→ **Exercise instructions**:
Which lines of the data contain the string "Select"? Show each of them.

------ Data listing ------

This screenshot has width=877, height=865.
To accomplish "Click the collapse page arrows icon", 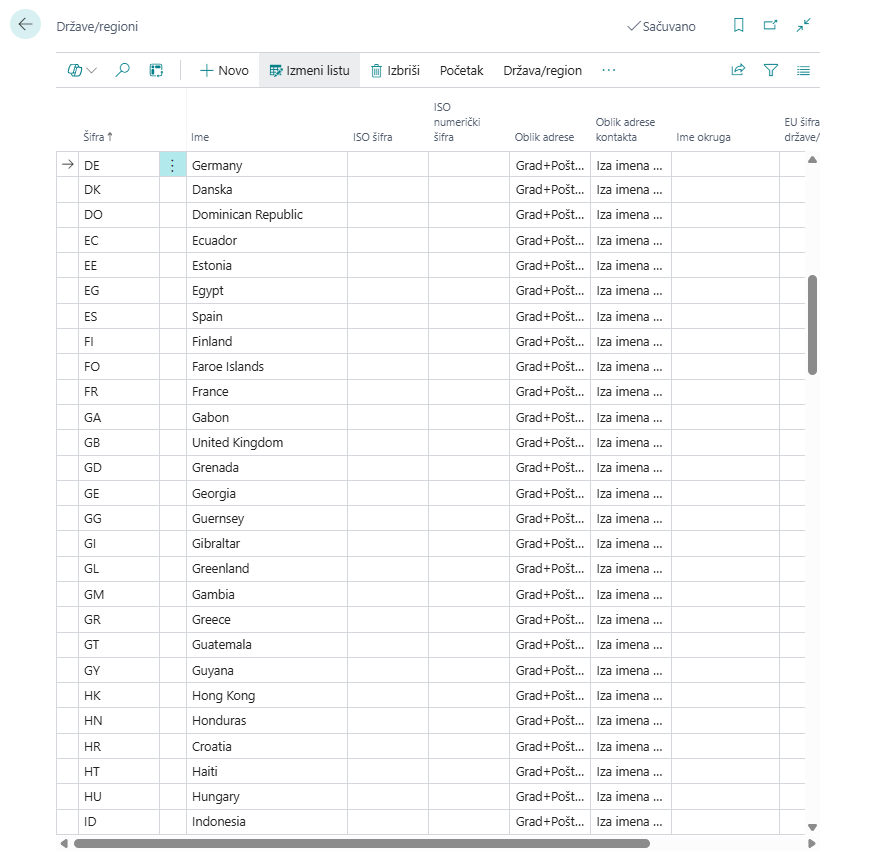I will pyautogui.click(x=803, y=26).
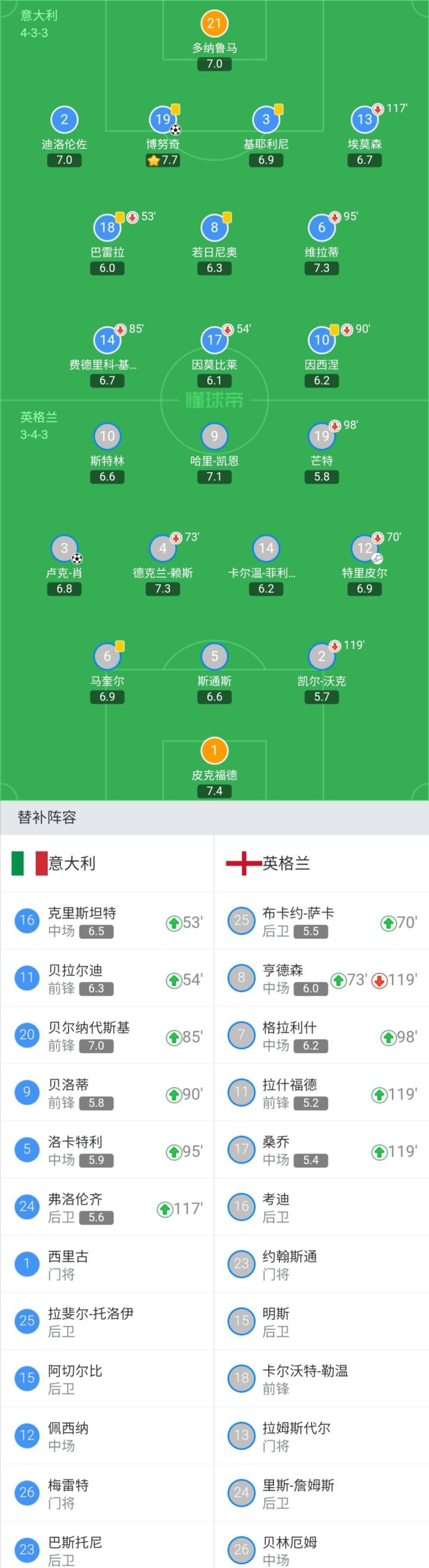Open 意大利 team name in substitutes
429x1568 pixels.
point(72,863)
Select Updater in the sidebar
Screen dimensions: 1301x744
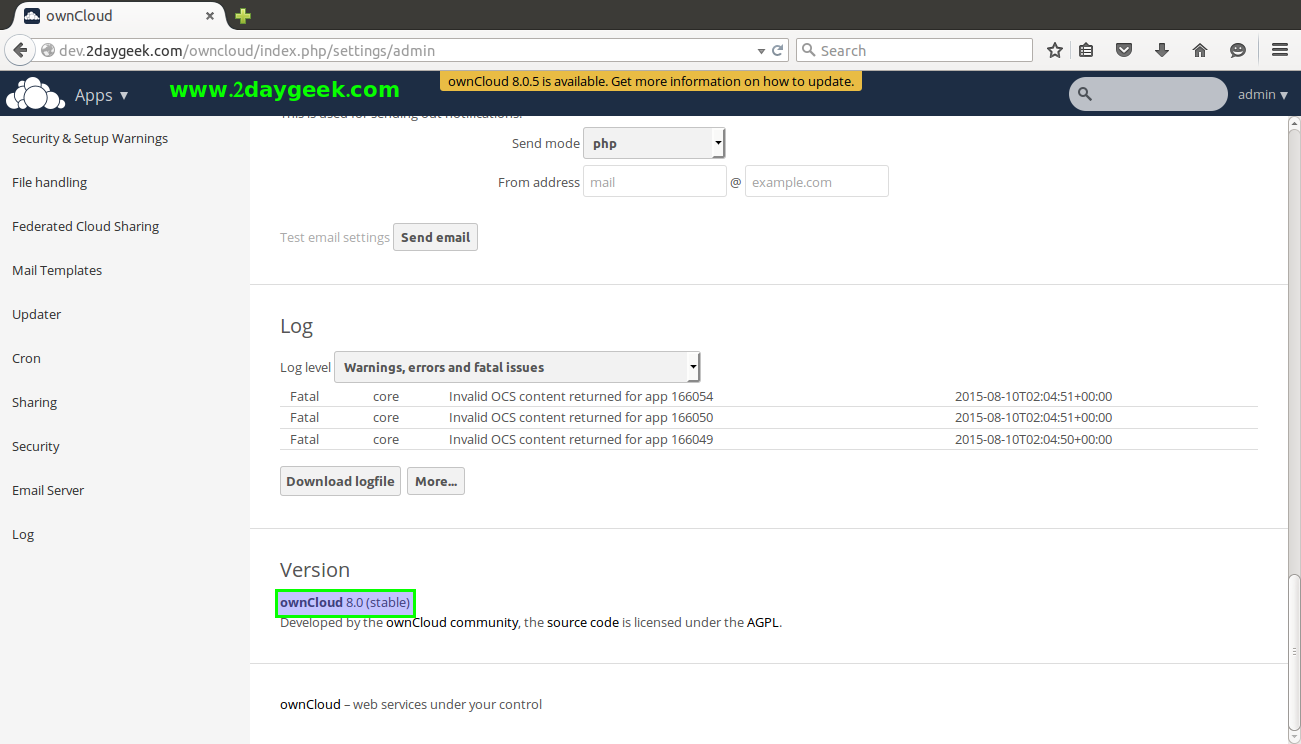tap(36, 314)
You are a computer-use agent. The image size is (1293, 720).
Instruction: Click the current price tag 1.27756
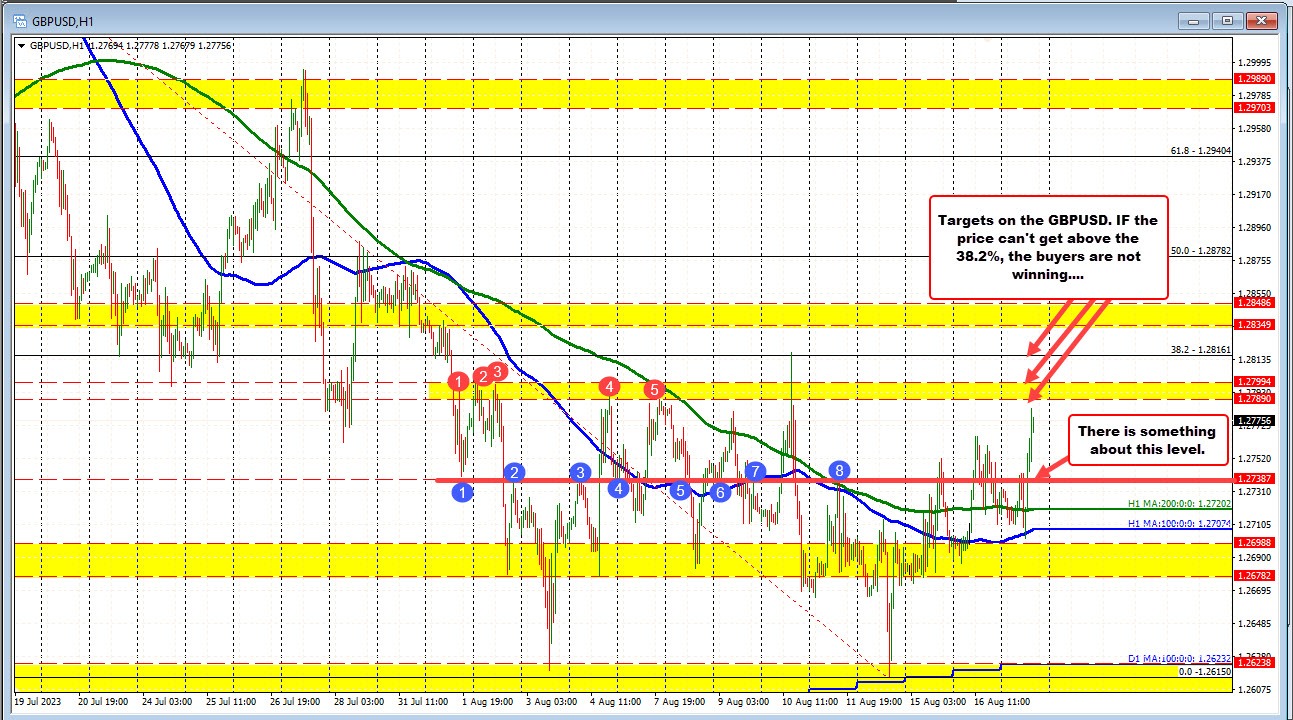click(1255, 421)
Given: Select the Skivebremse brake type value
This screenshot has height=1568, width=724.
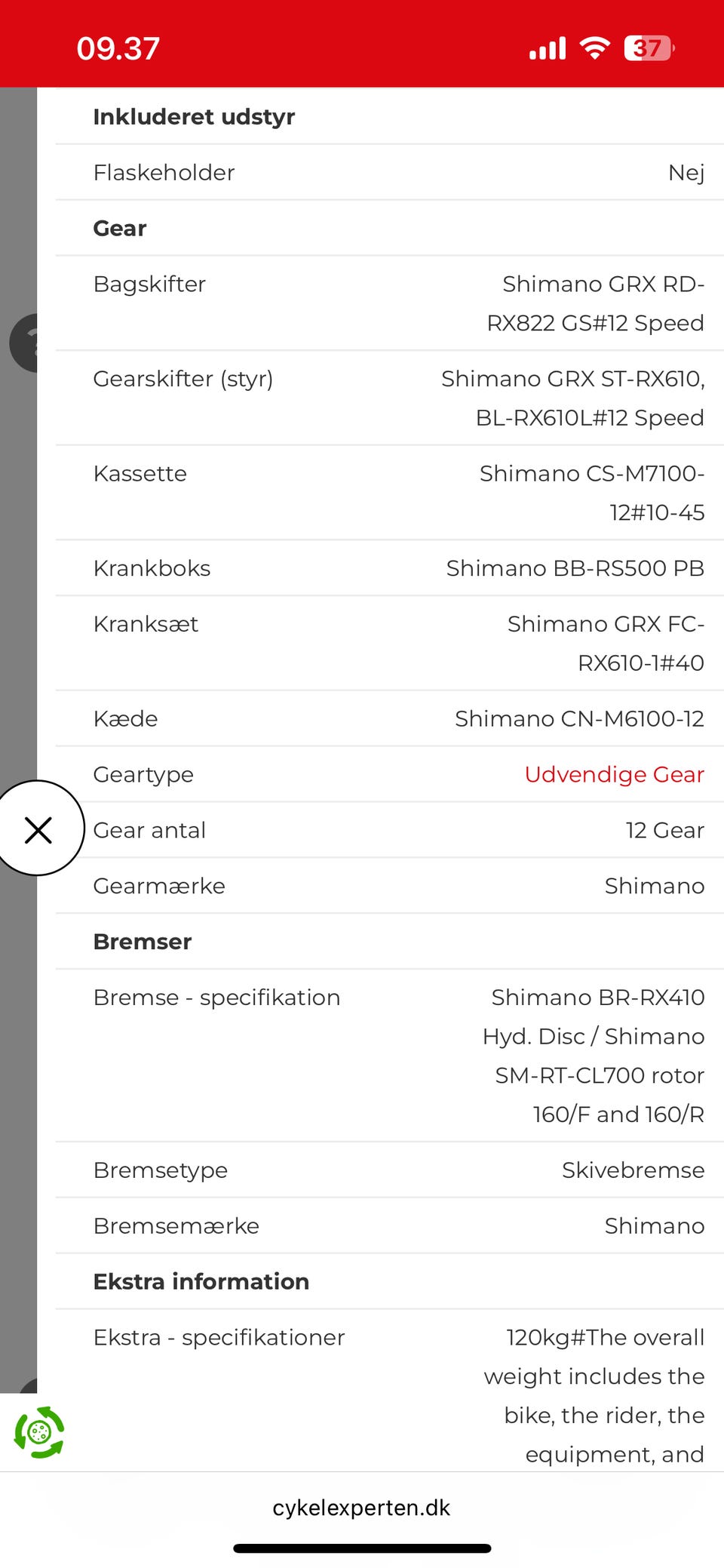Looking at the screenshot, I should (633, 1170).
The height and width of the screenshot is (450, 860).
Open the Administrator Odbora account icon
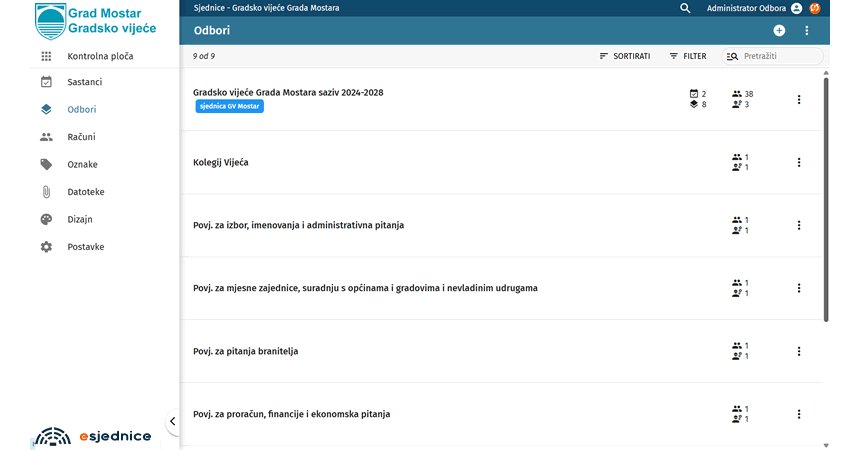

------

→ **Written answer**:
Select Updater in the sidebar
Given: Select the Skivebremse brake type value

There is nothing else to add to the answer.